The lifetime cap is more than double the £35,000 limit recommended by Andrew Dilnot, the economist appointed by David Cameron to draw up fresh plans for change in July 2011.

The Government will foot the £700m bill.

It comes amid a growing crisis about the tens of thousands of pensioners who are forced to sell their homes to afford care, such as help with washing, dressing and feeding themselves.

Under England’s current system, pensioners with assets of £23,500 or more – including the value of their homes – have to pay unlimited care charges.

At least 20,000 have to sell their homes to pay for care every year.

Two years ago, Dilnot’s report found that pensioners should spend between £20,000 and 50,0000 on long-term care over a lifetime. After that point, the government would pay.

Chancellor George Osborne is understood to have baulked at Dilnot’s figure, which would have cost the state £1.7bn.

Under the new agreement struck, the cap will not cover the cost of board and lodging provided by care homes.

Pensioners may be faced with extra bills of about £10,000 a year for room and board.

The scheme is likely to begin in 2015 – 16.

It forms the centrepiece of the government’s mid-term review, which is published tomorrow.

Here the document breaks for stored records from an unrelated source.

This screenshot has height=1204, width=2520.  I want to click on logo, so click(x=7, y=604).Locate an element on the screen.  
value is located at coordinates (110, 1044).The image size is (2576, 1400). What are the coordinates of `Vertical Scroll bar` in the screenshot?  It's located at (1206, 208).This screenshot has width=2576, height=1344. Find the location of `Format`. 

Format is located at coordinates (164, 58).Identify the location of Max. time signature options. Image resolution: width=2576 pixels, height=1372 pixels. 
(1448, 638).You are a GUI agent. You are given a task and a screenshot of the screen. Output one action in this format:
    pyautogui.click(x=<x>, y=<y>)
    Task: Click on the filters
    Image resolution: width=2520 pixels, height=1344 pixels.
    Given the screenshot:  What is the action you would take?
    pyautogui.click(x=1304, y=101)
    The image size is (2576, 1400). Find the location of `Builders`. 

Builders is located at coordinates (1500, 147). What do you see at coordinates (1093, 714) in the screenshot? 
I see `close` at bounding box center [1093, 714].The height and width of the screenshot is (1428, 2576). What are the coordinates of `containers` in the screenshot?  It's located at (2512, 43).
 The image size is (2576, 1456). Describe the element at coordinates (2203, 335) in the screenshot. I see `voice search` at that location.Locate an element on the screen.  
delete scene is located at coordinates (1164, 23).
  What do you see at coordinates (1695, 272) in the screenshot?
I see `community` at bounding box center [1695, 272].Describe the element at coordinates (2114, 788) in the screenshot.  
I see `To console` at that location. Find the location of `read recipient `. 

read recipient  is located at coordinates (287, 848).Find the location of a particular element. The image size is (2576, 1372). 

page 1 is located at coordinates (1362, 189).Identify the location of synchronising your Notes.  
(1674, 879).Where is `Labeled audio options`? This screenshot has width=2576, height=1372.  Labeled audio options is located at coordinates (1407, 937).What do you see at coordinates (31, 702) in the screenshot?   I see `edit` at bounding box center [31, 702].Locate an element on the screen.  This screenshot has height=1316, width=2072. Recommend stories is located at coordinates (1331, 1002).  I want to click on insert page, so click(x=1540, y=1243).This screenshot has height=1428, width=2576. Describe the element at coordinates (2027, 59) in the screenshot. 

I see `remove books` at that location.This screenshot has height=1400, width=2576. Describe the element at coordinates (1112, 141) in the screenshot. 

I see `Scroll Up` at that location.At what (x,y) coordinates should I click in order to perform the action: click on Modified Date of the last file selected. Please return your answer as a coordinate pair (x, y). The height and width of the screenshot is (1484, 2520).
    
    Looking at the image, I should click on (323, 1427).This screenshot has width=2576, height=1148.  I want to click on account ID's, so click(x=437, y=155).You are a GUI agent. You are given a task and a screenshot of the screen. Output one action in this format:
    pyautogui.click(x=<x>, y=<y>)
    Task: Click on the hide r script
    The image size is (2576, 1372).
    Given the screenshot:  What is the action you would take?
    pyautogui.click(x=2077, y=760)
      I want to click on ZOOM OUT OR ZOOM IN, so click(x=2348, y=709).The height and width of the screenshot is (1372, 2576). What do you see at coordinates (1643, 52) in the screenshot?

The Government will outline further details in the coming months.

Norman Lamb, the care services minister, launched a last-minute plea earlier this week for the Chancellor to set aside money to end the scandal of pensioners having to sell their homes to fund sky-high care bills.

In a strongly worded intervention, he told the Mr Osborne: ‘We have just got to get on with it.’

Mr Lamb has been joined by three Tory-run councils which wrote to the Prime Minister urging a cap of £35,000 on the amount people have to pay.

Ros Altmann, director-general of Saga, warned: ‘If you have a cap as high as £75,000, most people will never reach it.’

A Whitehall source said that the new cap is likely to be something that Dilnot would support.